Nathan Hill écrit le visage de l’Amérique
Au fond, il pourrait être un auteur de best-sellers parmi d’autres. On le rencontre chez son éditeur à Paris et Nathan Hill est parfait, souriant, poli, très pro. Son premier roman, Les Fantômes du vieux pays (Gallimard 2017) a été un succès et le nouveau le sera sans doute aussi.
Bien-être pourrait être présenté comme une simple histoire d’amour : Elizabeth et Jack se sont rencontré·es au moment de leurs études à Chicago, il et elle vivaient dans un quartier ouvrier en voie de gentrification. Vingt ans plus tard, l’endroit est définitivement bobo, Elizabeth et Jack sont toujours ensemble et projettent de s’installer dans une banlieue verte. Nathan Hill raconte avoir écrit le premier chapitre – Jack et Elizabeth tombant amoureux·se – alors qu’il était lui-même étudiant.
Nos existences imaginées
Il l’a relu vingt-cinq ans plus tard et aujourd’hui il en sourit : “À 20 ans j’avais l’impression d’avoir écrit un texte hyper-romantique, et que ce couple était très romantique. À 40 ans, ayant été marié depuis, je me suis rendu compte qu’ils étaient surtout idiots et naïfs.” Aussi a-t-il poursuivi leur histoire, observant minutieusement l’évolution de leur relation. Car Elizabeth et Jack sont issu·es de milieux sociaux très différents, et si à leurs débuts il et elle étaient persuadé·es que l’amour triompherait de tout, Hill souligne les déterminismes qui les guident, creusent les incompréhensions et les contraignent à mille adaptations pour entretenir, à leurs propres yeux, l’image d’un couple parfait.

-*-

Consigne 1:
D'après l'article sur Nathan Hill, dans quelle ville Elizabeth et Jack se sont-ils rencontrés ?
Consigne 2:
Réécrivez le passage de l'article sur Nathan Hill compris entre « Bien-être pourrait être » et « était lui-même étudiant. », bornes incluses, en remplaçant « Chicago » par « Boston ».
Consigne 3:
Prolongez l'article consacré à Nathan Hill en enchaînant directement sur sa dernière phrase.
La liste qui vient ensuite n'est pas nécessaire pour cet exercice.

Données fournies:
-*-

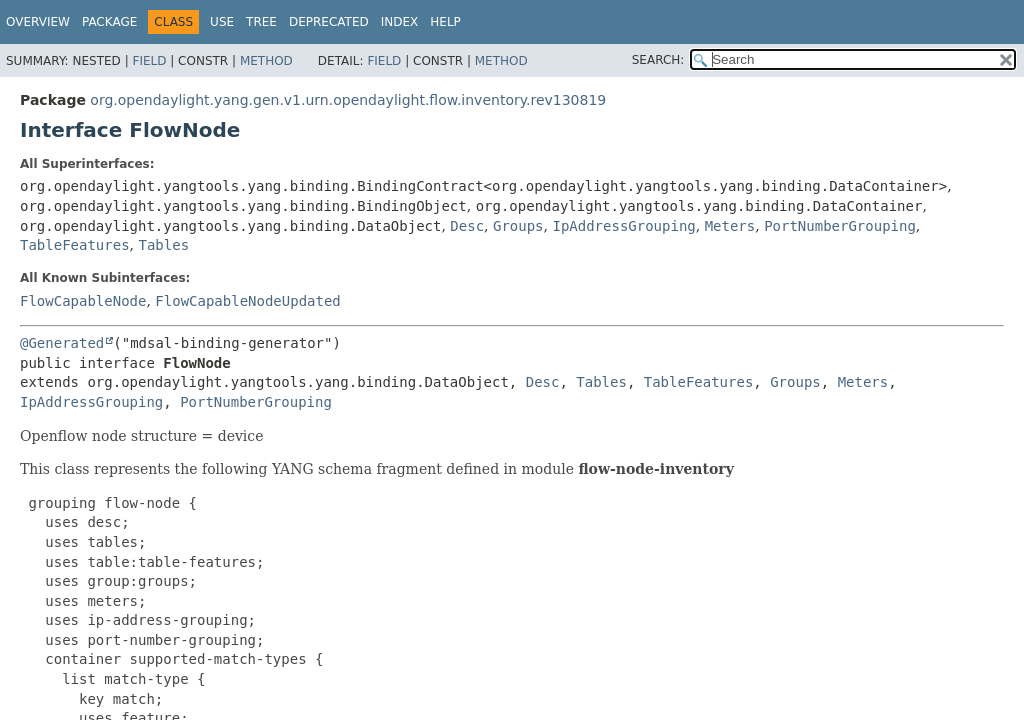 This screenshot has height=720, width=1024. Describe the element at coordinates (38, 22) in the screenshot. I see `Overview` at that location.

-*-

Corrigé 1:
Elizabeth et Jack se sont rencontrés à Chicago, pendant leurs études.

Corrigé 2:
Bien-être pourrait être présenté comme une simple histoire d’amour : Elizabeth et Jack se sont rencontré·es au moment de leurs études à Boston, il et elle vivaient dans un quartier ouvrier en voie de gentrification. Vingt ans plus tard, l’endroit est définitivement bobo, Elizabeth et Jack sont toujours ensemble et projettent de s’installer dans une banlieue verte. Nathan Hill raconte avoir écrit le premier chapitre – Jack et Elizabeth tombant amoureux·se – alors qu’il était lui-même étudiant.

Corrigé 3:
À travers son roman se lit une passionnante analyse critique de la société américaine, notamment avec l’histoire de la famille d’Elizabeth, millionnaires sûrs de leur bon droit et censés s’être enrichis à la sueur de leur front, en réalité grâce à des ancêtres escrocs. L’auteur retrace aussi, à travers l’histoire de Jack, le sort de la classe moyenne des provinces rurales et met en lumière les différents subterfuges utilisés pour entretenir le rêve américain. Au final, son roman montre qu’un couple, comme une nation, se construit sur des mythologies.
Mais, ce sont les mythologies d’aujourd’hui qui semblent l’ébranler. Nathan Hill rappelle avoir écrit ce livre durant la pandémie. “J’ai initialement voulu écrire sur l’amour, mais toutes sortes d’inquiétudes sont venues parasiter ce projet.” Il avoue être déstabilisé par le nombre d’Américain·es désormais séduit·es par des vérités parallèles. Ainsi le père de Jack, vieux monsieur qui ne s’informe que sur Facebook. Hasard du calendrier, le livre sort en France alors qu’au même moment les États-Unis sont en pleine campagne présidentielle, et qu’on voit s’affronter deux versions antagonistes de l’Amérique à travers le duel Kamala Harris/Donald Trump, un candidat républicain qui avait inventé le concept de “faits alternatifs” pour justifier ses mensonges quand il était président.
L’observatoire des histoires
Le roman de Nathan Hill se révèle d’autant plus éclairant pour comprendre ce contexte : sa construction même ressemble à l’état fragmenté de la société USA, sorte de puzzle parsemé de photos où le passé des deux protagonistes se dévoile dans le désordre. S’il en parle avec modestie, sans doute peut-on voir là une tentative de repenser l’art romanesque à l’Américaine. “Au début des années 1990, je me suis intéressé à la naissance d’Internet et j’étais dans un groupe d’artistes travaillant sur les liens hypertextes qui permettent de sauter d’une page à une autre, et donc d’une histoire à une autre. L’idée ici était de s’inspirer de ce principe.” Aussi ce roman est un agencement de faits collectifs et privés, de croisements entre histoire de l’art, histoire nationale et histoires familiales.
Né en 1975, l’auteur a grandi dans l’Iowa, comme Jack. Il est parfois question dans le livre de ce lointain lieu de l’enfance. Il en parle et soudain l’image de gamins faisant du vélo dans la rue et s’interpellant d’une maison à l’autre se glisse dans la conversation. Hill rappelle que le Midwest reste “encore à ce jour la région que l’on survole quand on va de New York à Los Angeles, une zone oubliée”.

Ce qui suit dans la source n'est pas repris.